Soal Latihan:
#1 Dalam berita tentang pemindahan ibu kota, Fahri Hamzah menyebut gedung DPR sulit ditinggalkan. Jelaskan alasan yang ia kemukakan.
#2 Kutip bagian berita tentang pemindahan ibu kota dari "Hal itu disampaikan" sampai "Jakarta, Jumat (16/8)." tanpa mengubah satu kata pun.

Teks yang Diberikan:
______________________________

Wakil Ketua DPR RI Fahri Hamzah dan Presiden RI Joko Widodo

JAKARTA, SANCA NEWS.COM - Wakil Ketua DPR Fahri Hamzah menilai upaya pemerintah memindahkan ibu kota ke Kalimantan, belum punya dasar kajian yang cukup kuat.

Dari aspek sejarah, ia menilai kajian tersebut dangkal.

Hal itu disampaikan Fahri Hamzah seusai mendengar pidato dari Jokowi dalam Sidang Tahunan MPR 2019.

"Saya sudah baca kajiannya, tidak terlalu dalam kajiannya. Terutama posisi jakarta. Tinggalkan gedung ini susah," katanya sambil menunjuk bagian depan Ruang Rapat Paripurna I Gedung DPR, Jakarta, Jumat (16/8).

"Gedung ini terlalu kuat sejarahnya. Istana itu terlalu kuat sejarahnya. Jadi kita ninggalin ke tempat yang baru, Indonesia tanpa jejak itu bisa bahaya," imbuhnya.

______________________________

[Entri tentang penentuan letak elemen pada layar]
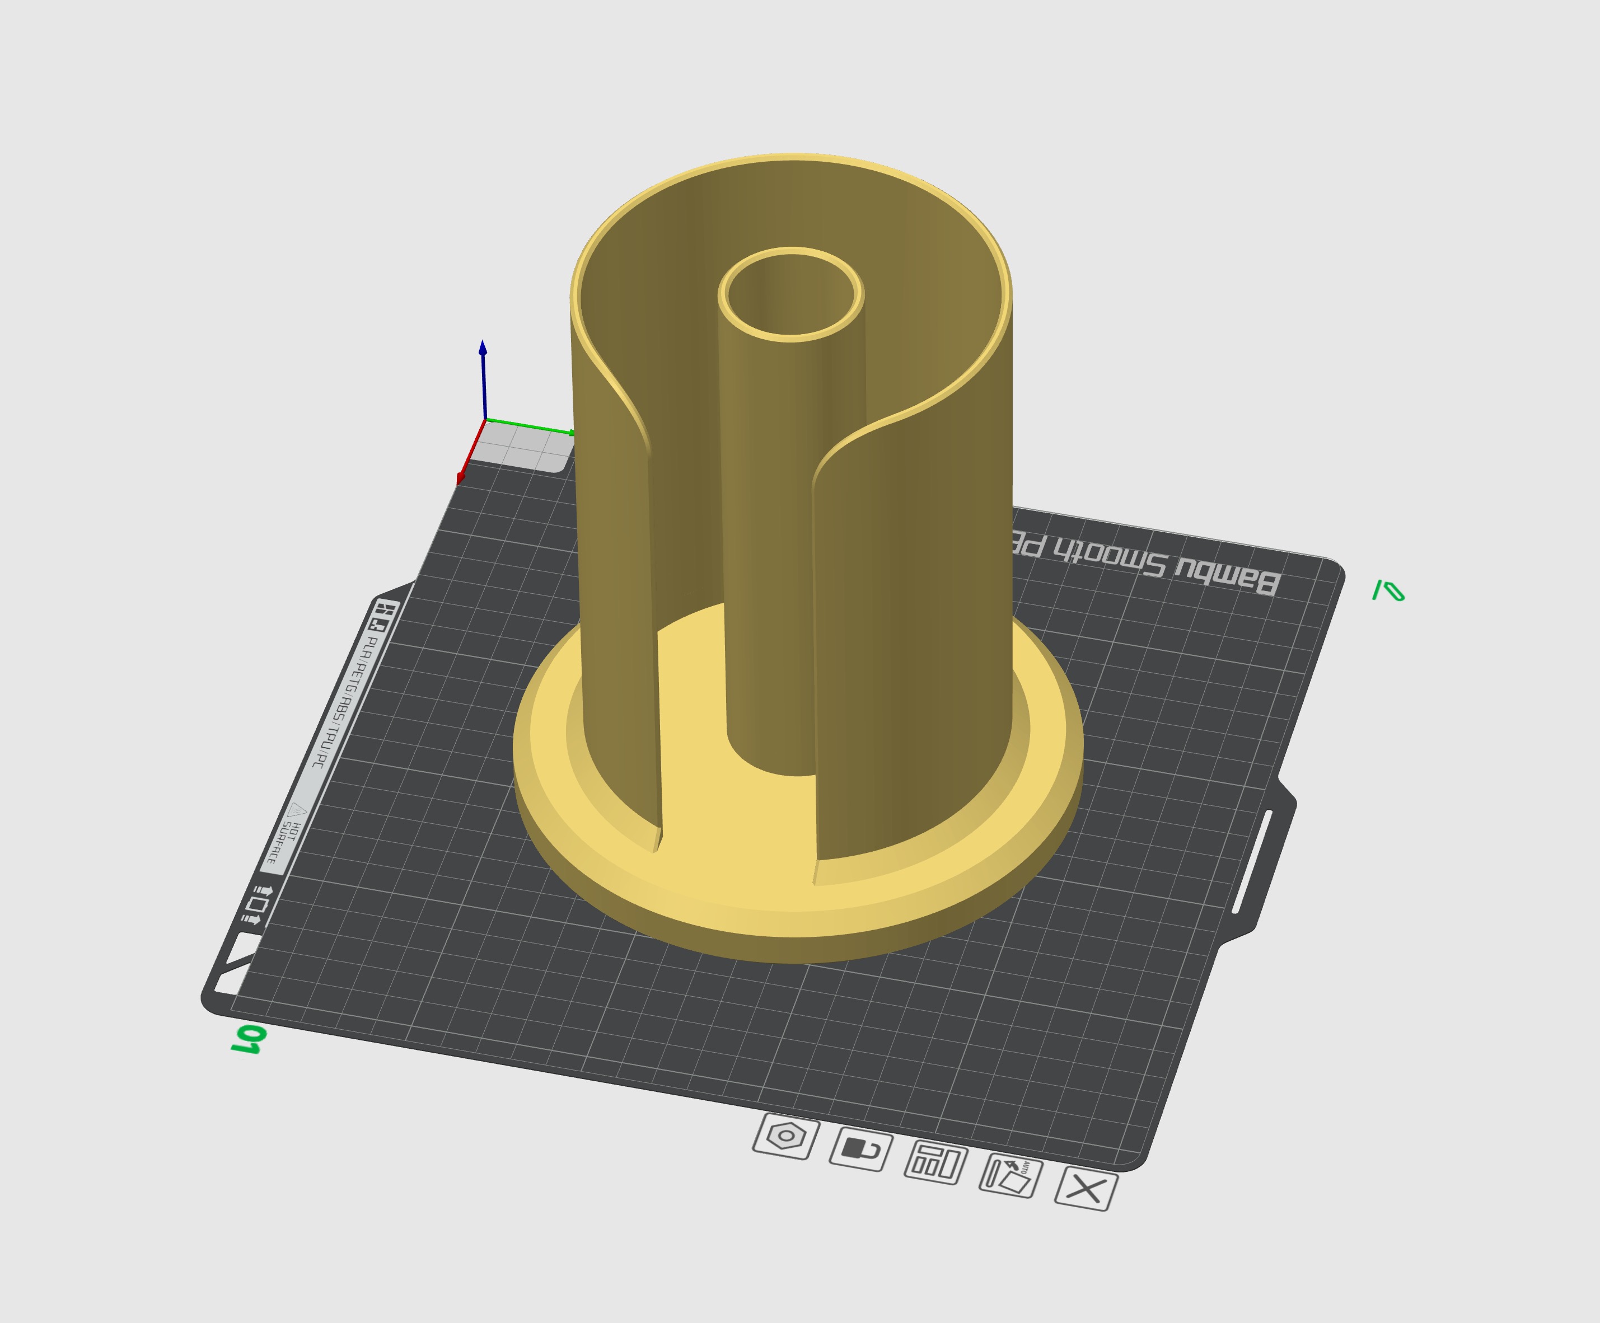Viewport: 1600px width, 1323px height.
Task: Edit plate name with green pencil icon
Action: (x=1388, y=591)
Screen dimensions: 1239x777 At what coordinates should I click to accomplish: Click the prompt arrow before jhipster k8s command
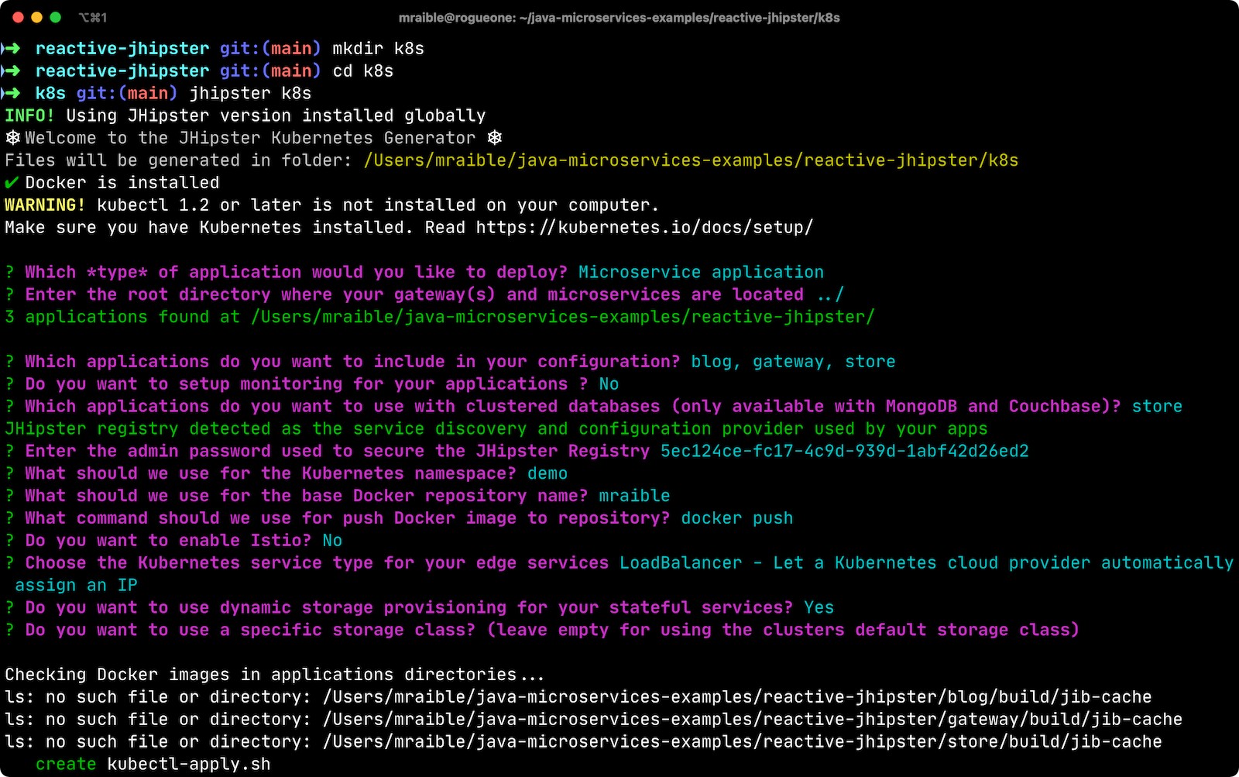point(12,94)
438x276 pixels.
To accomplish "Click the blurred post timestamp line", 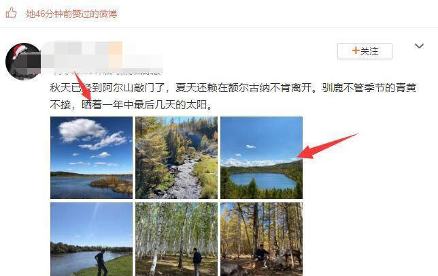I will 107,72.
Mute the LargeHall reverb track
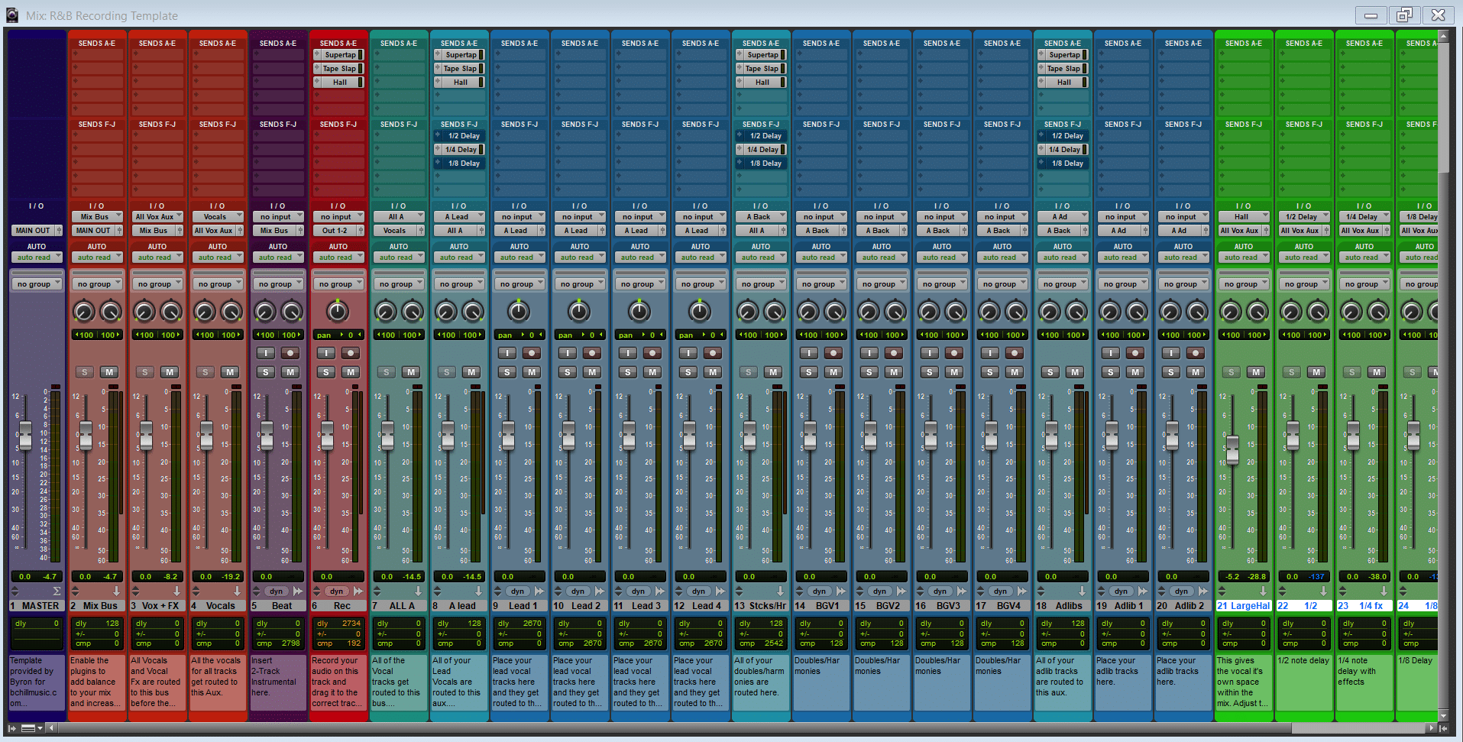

______________________________

Soal Terjawab:
#1 Menurut Fahri Hamzah, sejarah gedung DPR dan Istana terlalu kuat. Karena itu, pindah ke tempat yang baru bisa membuat Indonesia tanpa jejak, dan menurutnya hal itu bisa berbahaya.

#2
Hal itu disampaikan Fahri Hamzah seusai mendengar pidato dari Jokowi dalam Sidang Tahunan MPR 2019.

"Saya sudah baca kajiannya, tidak terlalu dalam kajiannya. Terutama posisi jakarta. Tinggalkan gedung ini susah," katanya sambil menunjuk bagian depan Ruang Rapat Paripurna I Gedung DPR, Jakarta, Jumat (16/8).